Task directions: Everything from the line with "This screenshot has height=552, width=814." to the last line of the listing must be retyped exactly, both ends included, with the pictures dropped.

Task data:
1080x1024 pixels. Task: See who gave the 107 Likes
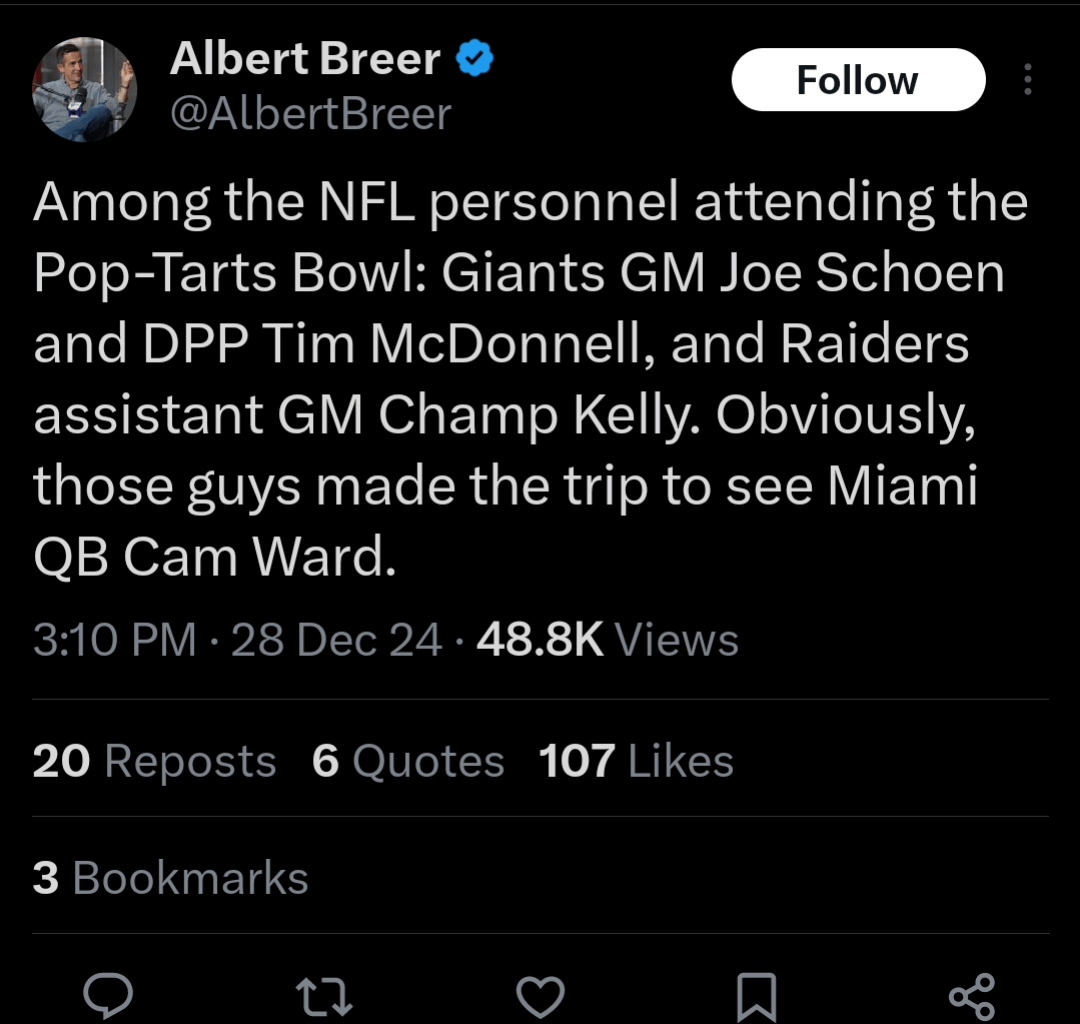636,762
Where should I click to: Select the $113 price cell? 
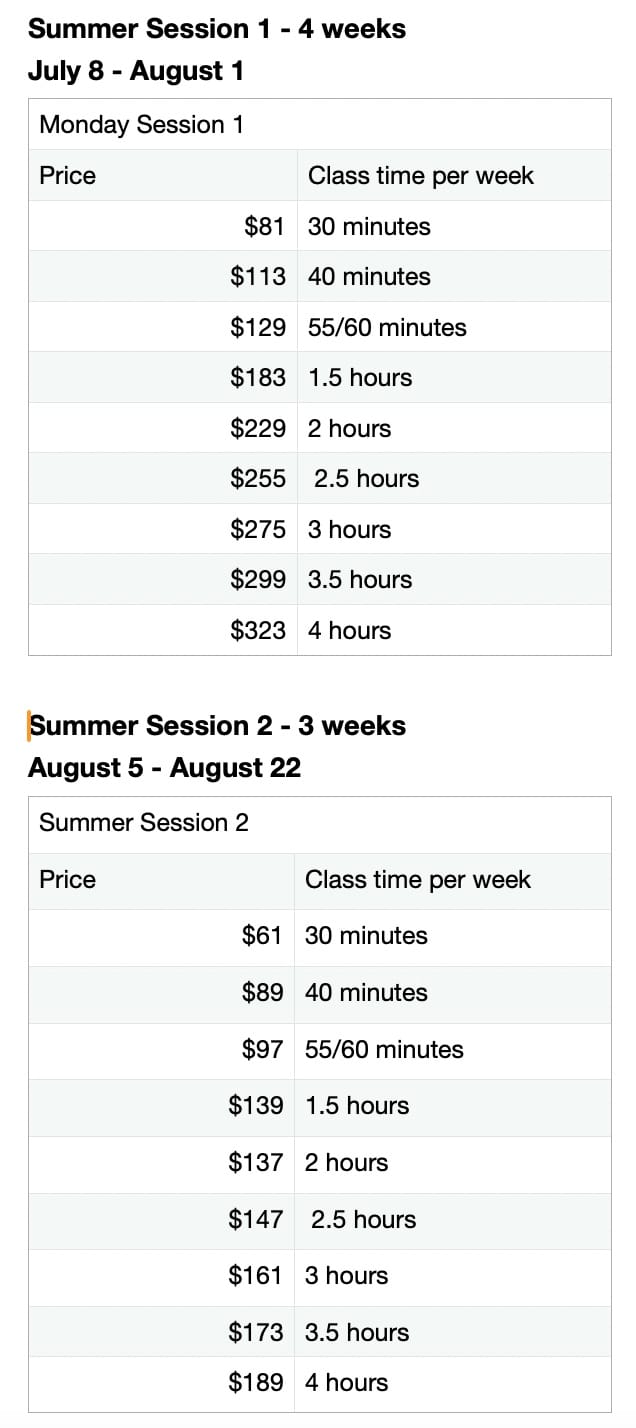tap(163, 276)
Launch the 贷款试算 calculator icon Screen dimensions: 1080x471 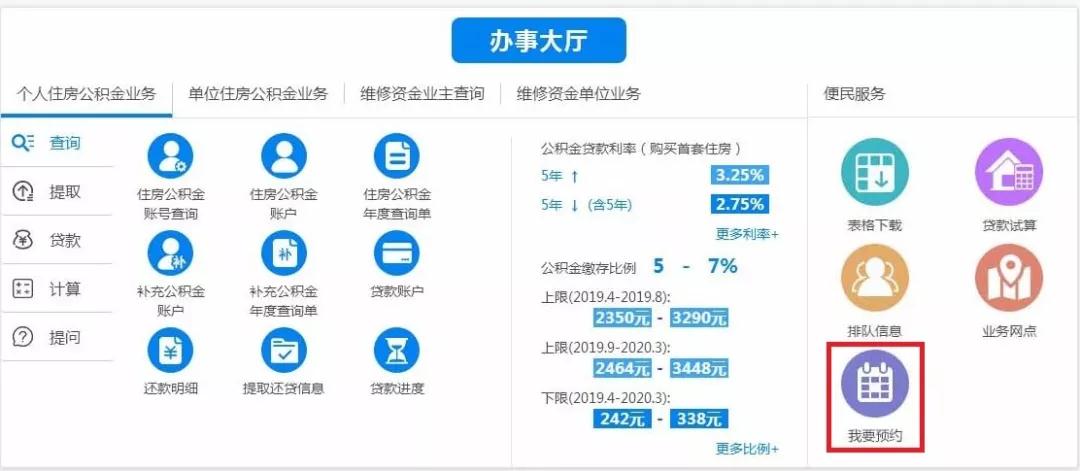coord(1008,172)
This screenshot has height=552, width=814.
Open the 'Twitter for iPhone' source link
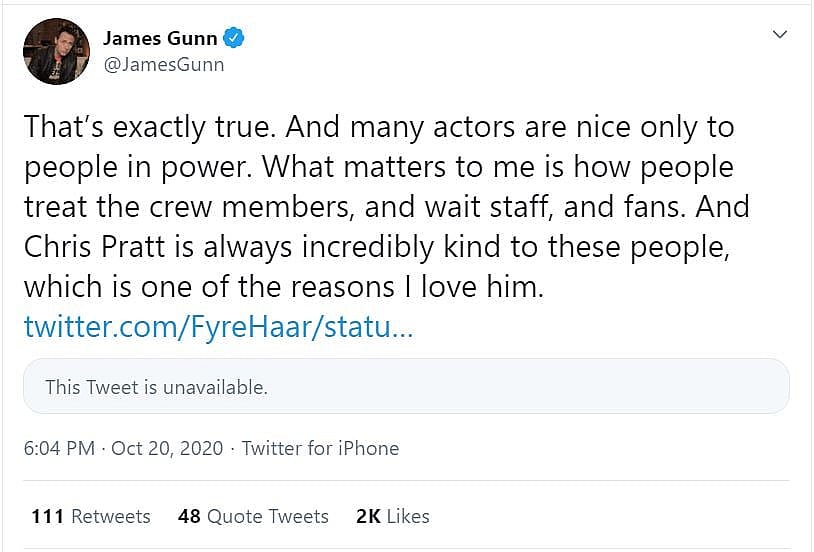320,448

Solution to the exercise:
This screenshot has height=552, width=814.
Open the 'Twitter for iPhone' source link
320,448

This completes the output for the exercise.